TASK GOAL =>
Without altering a single word, repeat the records that follow.

Stored dataset items
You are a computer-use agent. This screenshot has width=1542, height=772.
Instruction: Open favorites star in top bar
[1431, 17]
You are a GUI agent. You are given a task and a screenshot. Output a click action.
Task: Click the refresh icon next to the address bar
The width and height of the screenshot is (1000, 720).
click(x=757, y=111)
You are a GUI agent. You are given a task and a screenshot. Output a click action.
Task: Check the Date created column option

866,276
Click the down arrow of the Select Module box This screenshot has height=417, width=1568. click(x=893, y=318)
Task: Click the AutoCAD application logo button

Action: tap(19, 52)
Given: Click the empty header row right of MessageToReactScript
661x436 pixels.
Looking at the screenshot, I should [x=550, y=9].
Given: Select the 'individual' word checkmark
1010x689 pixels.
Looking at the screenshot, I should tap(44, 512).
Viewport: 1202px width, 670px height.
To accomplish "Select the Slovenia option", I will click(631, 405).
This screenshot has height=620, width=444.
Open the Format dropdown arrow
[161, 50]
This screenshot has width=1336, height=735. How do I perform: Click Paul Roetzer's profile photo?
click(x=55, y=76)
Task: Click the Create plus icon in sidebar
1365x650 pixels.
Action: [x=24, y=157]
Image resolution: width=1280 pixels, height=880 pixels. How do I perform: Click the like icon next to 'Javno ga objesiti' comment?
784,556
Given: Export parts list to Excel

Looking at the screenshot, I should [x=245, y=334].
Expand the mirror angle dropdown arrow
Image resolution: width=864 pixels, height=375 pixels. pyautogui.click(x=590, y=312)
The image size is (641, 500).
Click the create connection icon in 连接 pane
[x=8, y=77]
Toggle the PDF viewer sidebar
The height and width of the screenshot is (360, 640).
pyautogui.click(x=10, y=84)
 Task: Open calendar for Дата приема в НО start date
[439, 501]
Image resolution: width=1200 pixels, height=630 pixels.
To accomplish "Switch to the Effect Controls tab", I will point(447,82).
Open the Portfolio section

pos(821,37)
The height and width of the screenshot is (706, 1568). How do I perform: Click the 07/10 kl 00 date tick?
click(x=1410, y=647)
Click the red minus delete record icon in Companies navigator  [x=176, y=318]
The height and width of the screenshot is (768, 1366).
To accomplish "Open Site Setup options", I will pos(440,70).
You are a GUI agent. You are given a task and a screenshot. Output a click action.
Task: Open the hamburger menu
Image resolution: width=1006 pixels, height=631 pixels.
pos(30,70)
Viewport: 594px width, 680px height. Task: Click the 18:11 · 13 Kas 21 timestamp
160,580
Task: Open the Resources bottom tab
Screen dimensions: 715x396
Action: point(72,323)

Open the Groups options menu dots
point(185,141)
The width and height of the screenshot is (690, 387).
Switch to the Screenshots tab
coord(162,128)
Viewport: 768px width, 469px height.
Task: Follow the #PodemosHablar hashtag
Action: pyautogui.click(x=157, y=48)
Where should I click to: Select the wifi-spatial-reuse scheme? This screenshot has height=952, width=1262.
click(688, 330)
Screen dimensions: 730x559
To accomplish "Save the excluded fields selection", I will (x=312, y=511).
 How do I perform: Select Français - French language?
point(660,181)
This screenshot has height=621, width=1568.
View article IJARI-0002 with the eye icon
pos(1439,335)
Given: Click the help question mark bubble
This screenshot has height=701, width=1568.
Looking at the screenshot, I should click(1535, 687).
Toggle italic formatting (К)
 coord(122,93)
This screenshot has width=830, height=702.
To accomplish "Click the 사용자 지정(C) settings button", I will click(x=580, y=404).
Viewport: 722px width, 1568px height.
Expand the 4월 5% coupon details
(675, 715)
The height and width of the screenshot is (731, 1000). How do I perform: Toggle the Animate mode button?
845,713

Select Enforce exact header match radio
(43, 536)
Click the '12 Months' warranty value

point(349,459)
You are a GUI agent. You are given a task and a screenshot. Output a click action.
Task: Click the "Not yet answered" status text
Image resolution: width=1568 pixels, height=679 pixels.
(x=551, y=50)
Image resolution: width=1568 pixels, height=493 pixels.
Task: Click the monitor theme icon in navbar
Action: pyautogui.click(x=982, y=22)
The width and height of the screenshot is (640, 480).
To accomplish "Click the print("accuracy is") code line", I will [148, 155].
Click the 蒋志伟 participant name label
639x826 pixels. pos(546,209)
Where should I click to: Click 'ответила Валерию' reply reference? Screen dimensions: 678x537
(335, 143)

ANSWER TO THE PROBLEM =>
You are a computer-use agent. This screenshot has width=1542, height=772.
Instruction: Open favorites star in top bar
[1431, 17]
You are a GUI agent. You are given a task and a screenshot. Output a click action.
Task: Click the refresh icon next to the address bar
The width and height of the screenshot is (1000, 720).
click(x=757, y=111)
You are a GUI agent. You are given a task and a screenshot. Output a click action.
Task: Check the Date created column option

866,276
Click the down arrow of the Select Module box This screenshot has height=417, width=1568. click(x=893, y=318)
Task: Click the AutoCAD application logo button

Action: tap(19, 52)
Given: Click the empty header row right of MessageToReactScript
661x436 pixels.
Looking at the screenshot, I should [x=550, y=9].
Given: Select the 'individual' word checkmark
1010x689 pixels.
Looking at the screenshot, I should tap(44, 512).
Viewport: 1202px width, 670px height.
To accomplish "Select the Slovenia option", I will click(631, 405).
This screenshot has height=620, width=444.
Open the Format dropdown arrow
[161, 50]
This screenshot has width=1336, height=735. How do I perform: Click Paul Roetzer's profile photo?
click(x=55, y=76)
Task: Click the Create plus icon in sidebar
1365x650 pixels.
Action: [x=24, y=157]
Image resolution: width=1280 pixels, height=880 pixels. How do I perform: Click the like icon next to 'Javno ga objesiti' comment?
784,556
Given: Export parts list to Excel

Looking at the screenshot, I should [x=245, y=334].
Expand the mirror angle dropdown arrow
Image resolution: width=864 pixels, height=375 pixels. pyautogui.click(x=590, y=312)
The image size is (641, 500).
Click the create connection icon in 连接 pane
[x=8, y=77]
Toggle the PDF viewer sidebar
The height and width of the screenshot is (360, 640).
pyautogui.click(x=10, y=84)
 Task: Open calendar for Дата приема в НО start date
[439, 501]
Image resolution: width=1200 pixels, height=630 pixels.
To accomplish "Switch to the Effect Controls tab", I will point(447,82).
Open the Portfolio section

pos(821,37)
The height and width of the screenshot is (706, 1568). How do I perform: Click the 07/10 kl 00 date tick?
click(x=1410, y=647)
Click the red minus delete record icon in Companies navigator  [x=176, y=318]
The height and width of the screenshot is (768, 1366).
To accomplish "Open Site Setup options", I will pos(440,70).
You are a GUI agent. You are given a task and a screenshot. Output a click action.
Task: Open the hamburger menu
Image resolution: width=1006 pixels, height=631 pixels.
pos(30,70)
Viewport: 594px width, 680px height. Task: Click the 18:11 · 13 Kas 21 timestamp
160,580
Task: Open the Resources bottom tab
Screen dimensions: 715x396
Action: point(72,323)

Open the Groups options menu dots
point(185,141)
The width and height of the screenshot is (690, 387).
Switch to the Screenshots tab
coord(162,128)
Viewport: 768px width, 469px height.
Task: Follow the #PodemosHablar hashtag
Action: pyautogui.click(x=157, y=48)
Where should I click to: Select the wifi-spatial-reuse scheme? This screenshot has height=952, width=1262.
click(688, 330)
Screen dimensions: 730x559
To accomplish "Save the excluded fields selection", I will (x=312, y=511).
 How do I perform: Select Français - French language?
point(660,181)
This screenshot has height=621, width=1568.
View article IJARI-0002 with the eye icon
pos(1439,335)
Given: Click the help question mark bubble
This screenshot has height=701, width=1568.
Looking at the screenshot, I should click(1535, 687).
Toggle italic formatting (К)
 coord(122,93)
This screenshot has width=830, height=702.
To accomplish "Click the 사용자 지정(C) settings button", I will click(x=580, y=404).
Viewport: 722px width, 1568px height.
Expand the 4월 5% coupon details
(675, 715)
The height and width of the screenshot is (731, 1000). How do I perform: Toggle the Animate mode button?
845,713

Select Enforce exact header match radio
(43, 536)
Click the '12 Months' warranty value

point(349,459)
You are a GUI agent. You are given a task and a screenshot. Output a click action.
Task: Click the "Not yet answered" status text
Image resolution: width=1568 pixels, height=679 pixels.
(x=551, y=50)
Image resolution: width=1568 pixels, height=493 pixels.
Task: Click the monitor theme icon in navbar
Action: pyautogui.click(x=982, y=22)
The width and height of the screenshot is (640, 480).
To accomplish "Click the print("accuracy is") code line", I will [148, 155].
Click the 蒋志伟 participant name label
639x826 pixels. pos(546,209)
Where should I click to: Click 'ответила Валерию' reply reference? Screen dimensions: 678x537
(335, 143)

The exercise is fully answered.